Nerve conduction studies were not significant, indicating that there may not be actual sciatic nerve compression or damage in this syndrome. While surgical treatment produced significant pain relief in 86 percent of the cases, the authors were not convinced as to what the surgical release procedure was actually accomplishing. They were not able to prove that scarring and fibrosis actually caused tethering of the sciatic nerve. It is possible that the operation just treated the enthesopathy and scarring of the proximal hamstring tendons, and had nothing to do with releasing the sciatic nerve.

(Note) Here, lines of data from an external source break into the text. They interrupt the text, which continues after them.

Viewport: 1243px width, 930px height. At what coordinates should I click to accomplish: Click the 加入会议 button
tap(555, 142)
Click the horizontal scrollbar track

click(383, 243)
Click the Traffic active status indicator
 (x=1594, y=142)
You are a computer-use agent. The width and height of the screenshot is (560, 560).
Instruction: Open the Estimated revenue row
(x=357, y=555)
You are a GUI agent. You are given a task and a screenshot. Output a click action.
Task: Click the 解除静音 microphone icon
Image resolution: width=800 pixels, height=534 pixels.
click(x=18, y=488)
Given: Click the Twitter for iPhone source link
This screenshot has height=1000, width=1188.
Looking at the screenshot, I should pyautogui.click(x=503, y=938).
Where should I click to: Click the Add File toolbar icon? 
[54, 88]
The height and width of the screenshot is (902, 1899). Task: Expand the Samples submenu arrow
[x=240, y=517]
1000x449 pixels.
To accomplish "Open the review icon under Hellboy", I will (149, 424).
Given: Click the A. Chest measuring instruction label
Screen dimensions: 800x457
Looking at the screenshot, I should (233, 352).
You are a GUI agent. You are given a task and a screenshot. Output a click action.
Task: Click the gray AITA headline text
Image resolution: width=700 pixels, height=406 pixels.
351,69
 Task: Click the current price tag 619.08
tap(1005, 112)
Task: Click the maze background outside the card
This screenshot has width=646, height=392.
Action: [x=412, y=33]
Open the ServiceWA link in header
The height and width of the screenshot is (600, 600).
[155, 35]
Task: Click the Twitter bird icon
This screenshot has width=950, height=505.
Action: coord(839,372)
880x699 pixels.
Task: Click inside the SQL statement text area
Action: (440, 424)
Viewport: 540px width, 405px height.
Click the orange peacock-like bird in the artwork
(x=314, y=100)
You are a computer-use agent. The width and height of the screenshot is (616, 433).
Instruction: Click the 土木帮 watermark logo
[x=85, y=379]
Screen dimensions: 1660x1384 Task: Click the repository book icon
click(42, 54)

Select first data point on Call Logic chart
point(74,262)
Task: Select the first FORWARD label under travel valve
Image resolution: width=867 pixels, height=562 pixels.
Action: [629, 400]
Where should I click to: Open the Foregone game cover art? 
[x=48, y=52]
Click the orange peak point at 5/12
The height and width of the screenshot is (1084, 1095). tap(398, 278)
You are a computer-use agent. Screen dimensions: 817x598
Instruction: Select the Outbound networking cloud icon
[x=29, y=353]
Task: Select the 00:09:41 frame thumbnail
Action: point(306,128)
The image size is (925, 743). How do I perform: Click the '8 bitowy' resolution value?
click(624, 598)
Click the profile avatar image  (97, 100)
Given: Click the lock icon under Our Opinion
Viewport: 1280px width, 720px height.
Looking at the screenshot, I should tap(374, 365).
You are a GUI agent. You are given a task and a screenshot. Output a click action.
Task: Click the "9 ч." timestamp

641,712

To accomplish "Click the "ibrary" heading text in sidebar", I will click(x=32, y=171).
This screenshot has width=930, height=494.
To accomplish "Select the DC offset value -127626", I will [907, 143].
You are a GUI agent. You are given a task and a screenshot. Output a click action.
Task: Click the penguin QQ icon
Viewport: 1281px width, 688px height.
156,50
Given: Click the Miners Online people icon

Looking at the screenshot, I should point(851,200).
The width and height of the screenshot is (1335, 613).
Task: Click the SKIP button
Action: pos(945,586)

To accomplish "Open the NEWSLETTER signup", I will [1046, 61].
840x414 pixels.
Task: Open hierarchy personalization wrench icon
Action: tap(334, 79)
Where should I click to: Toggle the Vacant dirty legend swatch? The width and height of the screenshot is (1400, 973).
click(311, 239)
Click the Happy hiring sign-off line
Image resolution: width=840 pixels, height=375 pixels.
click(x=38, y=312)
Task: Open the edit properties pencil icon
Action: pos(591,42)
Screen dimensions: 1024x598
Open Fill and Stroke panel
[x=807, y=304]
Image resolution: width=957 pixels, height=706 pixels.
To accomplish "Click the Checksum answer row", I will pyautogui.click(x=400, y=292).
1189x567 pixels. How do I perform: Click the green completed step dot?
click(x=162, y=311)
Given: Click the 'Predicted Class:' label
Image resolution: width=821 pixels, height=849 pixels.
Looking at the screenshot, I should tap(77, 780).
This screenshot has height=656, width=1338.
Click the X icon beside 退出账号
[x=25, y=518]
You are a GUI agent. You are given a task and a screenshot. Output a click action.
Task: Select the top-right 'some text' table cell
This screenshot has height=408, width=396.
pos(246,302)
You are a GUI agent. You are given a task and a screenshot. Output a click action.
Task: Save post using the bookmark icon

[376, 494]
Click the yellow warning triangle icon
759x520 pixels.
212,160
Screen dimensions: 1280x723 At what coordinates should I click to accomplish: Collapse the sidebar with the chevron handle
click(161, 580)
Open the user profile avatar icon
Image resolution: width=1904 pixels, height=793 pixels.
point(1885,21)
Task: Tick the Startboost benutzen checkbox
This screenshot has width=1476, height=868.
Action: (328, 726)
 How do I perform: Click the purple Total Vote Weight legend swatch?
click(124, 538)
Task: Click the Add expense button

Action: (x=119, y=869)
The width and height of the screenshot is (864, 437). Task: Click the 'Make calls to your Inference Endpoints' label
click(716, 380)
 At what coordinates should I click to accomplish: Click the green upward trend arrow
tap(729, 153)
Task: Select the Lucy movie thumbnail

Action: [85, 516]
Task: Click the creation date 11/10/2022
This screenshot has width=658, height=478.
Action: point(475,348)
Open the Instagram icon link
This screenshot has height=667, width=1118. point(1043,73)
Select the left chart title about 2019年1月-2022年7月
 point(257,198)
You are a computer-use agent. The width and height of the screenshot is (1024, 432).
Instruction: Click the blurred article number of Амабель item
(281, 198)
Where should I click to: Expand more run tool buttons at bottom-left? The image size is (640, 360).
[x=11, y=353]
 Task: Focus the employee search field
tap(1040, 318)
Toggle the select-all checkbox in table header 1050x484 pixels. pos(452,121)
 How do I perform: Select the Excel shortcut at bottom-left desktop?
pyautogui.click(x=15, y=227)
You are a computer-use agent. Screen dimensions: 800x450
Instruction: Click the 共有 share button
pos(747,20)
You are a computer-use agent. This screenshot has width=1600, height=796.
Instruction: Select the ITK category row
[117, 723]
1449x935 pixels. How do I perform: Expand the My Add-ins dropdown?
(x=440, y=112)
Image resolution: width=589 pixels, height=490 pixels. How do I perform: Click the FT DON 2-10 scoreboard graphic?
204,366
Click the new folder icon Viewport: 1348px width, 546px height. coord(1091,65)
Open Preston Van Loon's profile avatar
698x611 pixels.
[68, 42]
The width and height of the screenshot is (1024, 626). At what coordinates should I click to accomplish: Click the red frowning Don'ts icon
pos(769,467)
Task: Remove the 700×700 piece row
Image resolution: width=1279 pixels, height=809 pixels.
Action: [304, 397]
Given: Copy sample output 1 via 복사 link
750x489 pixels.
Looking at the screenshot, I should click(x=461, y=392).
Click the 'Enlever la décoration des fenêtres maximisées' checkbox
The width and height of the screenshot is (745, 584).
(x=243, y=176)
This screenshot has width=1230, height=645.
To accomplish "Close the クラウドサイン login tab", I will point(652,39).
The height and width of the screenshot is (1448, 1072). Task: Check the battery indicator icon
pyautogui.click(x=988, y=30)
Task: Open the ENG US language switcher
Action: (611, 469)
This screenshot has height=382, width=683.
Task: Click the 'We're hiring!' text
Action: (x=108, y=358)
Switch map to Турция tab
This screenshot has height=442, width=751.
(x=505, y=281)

Some conditions that might be differentially diagnosed could be the piriformis syndrome; in this case, the tenderness is usually found in the buttock of the piriformis belly. When the piriformis is involved, pain occurs when testing resisted abduction in combination with external rotation of the thigh or forced internal rotation of an extended thigh (Freiburg's sign). In ischiogluteal bursitis, the patient usually presents with difficulty finding a comfortable position at night.
Most hamstring tears have pain distally in the muscle belly, and a palpable defect may be present. Of course, the hamstring tendon at or near the ischial tuberosity could be torn, creating scar tissue. This type of tear could cause pain to radiate up or down. The differentiation between the 30- and 90-degree flexion test may not be positive and the pain would not necessarily radiate to the popliteal space. Either way, the use of mechanical load, breaking down scar tissue and creating new extracellular matrix, might do the trick.
- Puranen J, Orava S. The hamstring syndrome. A new diagnosis of gluteal sciatic pain. Amer J Sports Med 1988;16(5):517-21.
- Young IJ, van Riet RP, Bell SN. Surgical release for proximal hamstring syndrome. Amer J Sports Med 2008;36(12):2372-8.